• **Reading passage**:
Bandpass sampling is a regular technique used in the RF world to mix down a signal to its final IF or baseband frequency, digitally. In this case, you are undersampling but using a well defined signal that you have apriori knowledge of where it is before and after sampling.
This is the most lucid explanation of aliasing I think I've ever read.
I mostly deal with this stuff in the realm of audio where the matter of analog vs digital rages regularly. The reason one hears "Nyquist says" so often from people defending digital audio is that the pro-analog people are imagining stair-stepped signals in which the information that is "lost" results in a noticeable degradation in sound quality. This (11-year-old) video is the gold standard for addressing this concern:
That depends on the profession I think. If you are designing A/D or D/A converters, you know sampling and all the artefacts by heart. Nyquist criterion is extremely important, but it is simplistic. You need to consider a lot of other stuff like out-of-band noise and harmonics, reconstruction filters etc etc.
We have periodic steady state analysis to simulate sampled systems and harmonic transfer functions by the way. It is extremely useful especially to stimulate noise aliasing.
This could be a useful disclaimer, to say "we are talking about recording and processing and NOT about playback".
Audiophiles demand streaming services to provide 192/24 because they see the music being originally mastered at high sample rates, and from that conclude that listening to 48/16 is a loss of "original recorded quality".
I can totally envision audiophiles picking up the Wescott's article and using it as "scientific" argument to distribute more Hi-Res music, and some half-technical manager buying that. They won't even read it.
The noise floor of 16-bit music is imperceptible so for mastered music at least 24-bits is useless. Both a higher sample rate and bit depth can be useful for recording purposes - provided the room is perfectly treated and there are no external sources of noise.
We know that 2^10 ≈ 10^3, so 2^24 ≈ 10^(3/10*24) = 10^7.2. This 7.2 is about amplitude, but what we hear is power which is quadratic in amplitude, so take a factor of 2, and you're talking 14.4 bel, or 144 decibel for 24 bit (and 2/3 of that, 96 db, for 16 bit).
If you're thinking "The highest rate I need my signal to be able to replicate is X, so I should set my sampling rate to 2X," then you're wrong and this article gives several reasons why.
As far as I can tell, though, it doesn't mention what may be the most important reason (especially to the folks here at hackernews): resampling and processing.
This is why professional grade audio processing operates at a sample rate many multiples higher than human hearing. It's not because of the quality difference between, say, 192 and 96 kHz, but rather if you're resampling or iterating a process dozens of times at those rates, eventually artifacts will form and make their way into the range of human hearing (20 kHz).
You’re right, but I fear this idea has become prevalent in audiophile communities where they only want to listen to files that are 96kHz or higher.

Data records:
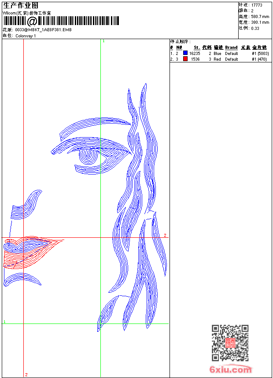
Task: Click the blue color swatch in stop sequence
Action: (x=185, y=53)
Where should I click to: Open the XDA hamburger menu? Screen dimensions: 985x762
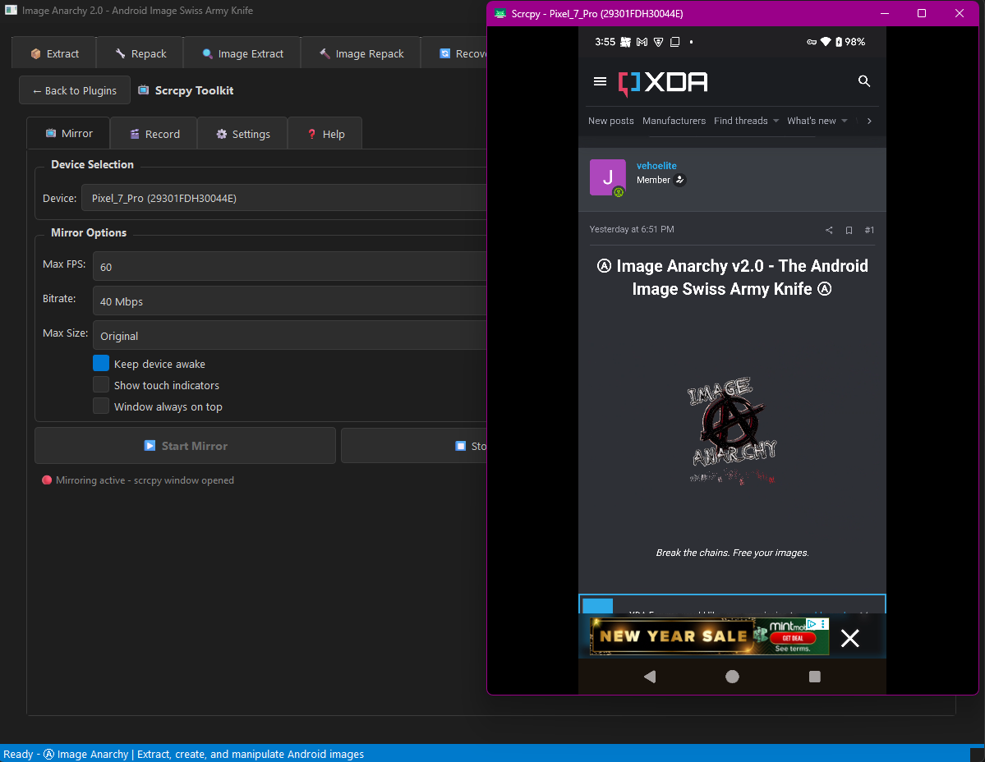[600, 81]
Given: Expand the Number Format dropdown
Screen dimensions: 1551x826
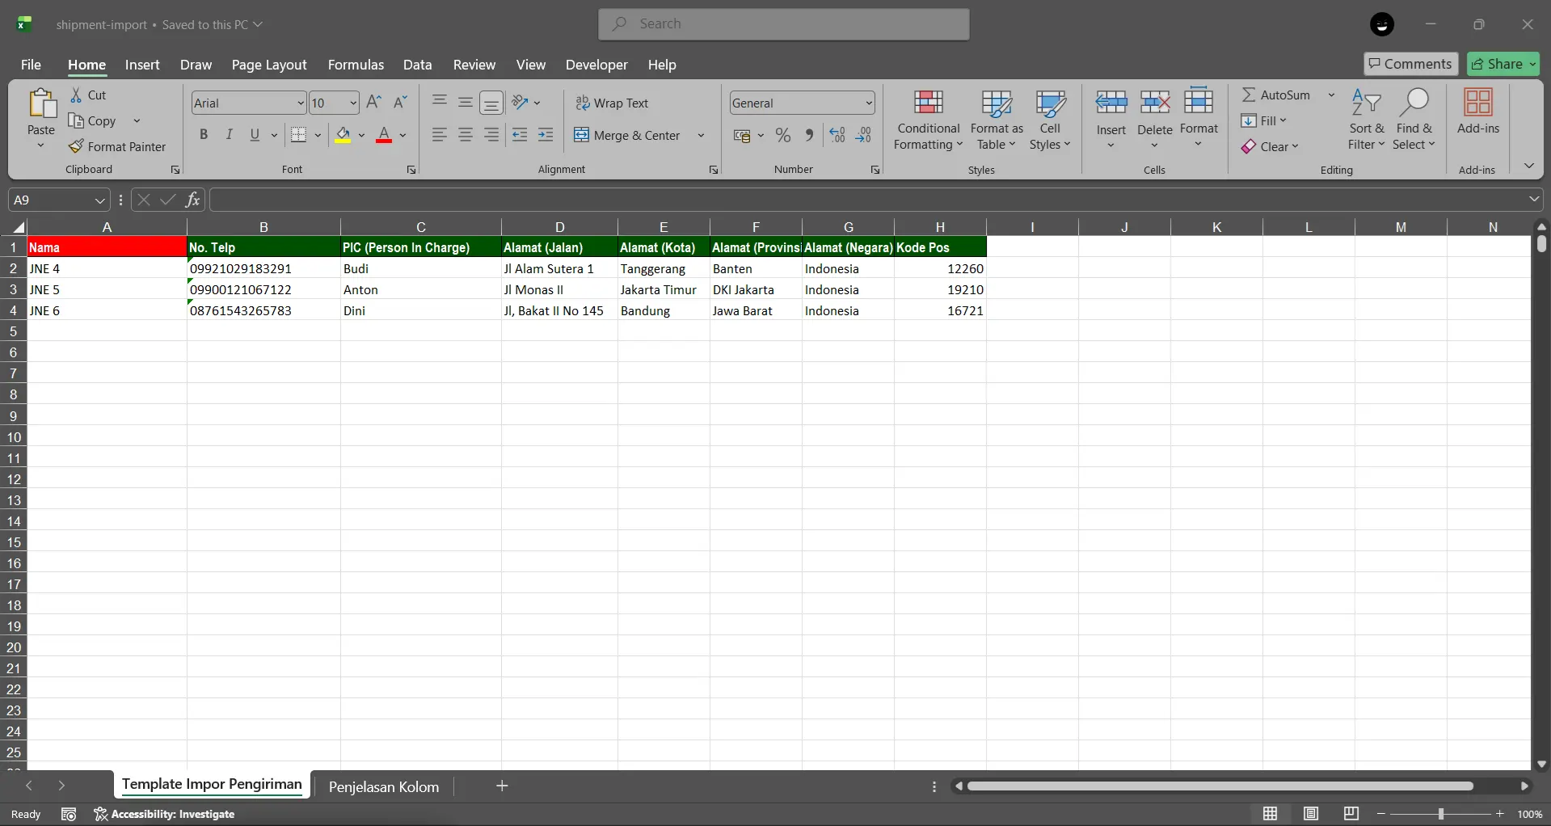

• **Goal A**: Can you edit the sampling discussion from "We have periodic" to "stimulate noise aliasing.", replacing "extremely useful" with "very helpful"?
• **Goal B**:
Do these statements agree with the sampling discussion? Answer yes or no for each, quoting the words that decide it.
(i) Bandpass sampling involves undersampling.
(ii) According to the discussion, 16-bit audio gives 144 decibels.
(iii) Audiophiles demand that streaming services provide 192/24.
• **Goal C**: Could you carry on the sampling discussion beyond its final sentence?

• **Expected output A**:
We have periodic steady state analysis to simulate sampled systems and harmonic transfer functions by the way. It is very helpful especially to stimulate noise aliasing.

• **Expected output B**:
(i) Yes: "In this case, you are undersampling"
(ii) No: "96 db, for 16 bit"
(iii) Yes: "Audiophiles demand streaming services to provide 192/24"

• **Expected output C**:
In my opinion, having a high sample rate only really matters during the production phase and does not have a noticeable effect on the final form factor. If the producer uses high sample rate during the creation process, I see no reason why the listener would care if the file they’re listening to is higher than even 44.1kHz unless they are planning on using it for their own production.
People should prefer 48k over 44.1 but not for fidelity. It would just make the world a better place if 44.1k audio files died out. The reasons it was chosen are invalid today and we're stuck with it, and now every audio stack needs to be able to convert between 44.1/88.2 and 48/96 which is a solved problem, but has a tradeoff between fidelity and performance that makes resampling algorithms a critical design feature of those stacks.
All because Sony and Philips wanted 80 minutes of stereo audio on CDs decades ago.
It's very likely that the 44.1 kHz rate comes from the PCM adaptors that were designed to take PCM audio and convert it to something that a video tape recorder would accept.
I watched a YouTube a few months ago about these adaptors and the presenter did the calculations showing how the 44.1 kHz 16-bit sample rate lines up with the video fields. There was a valid engineering reason for this sampling rate.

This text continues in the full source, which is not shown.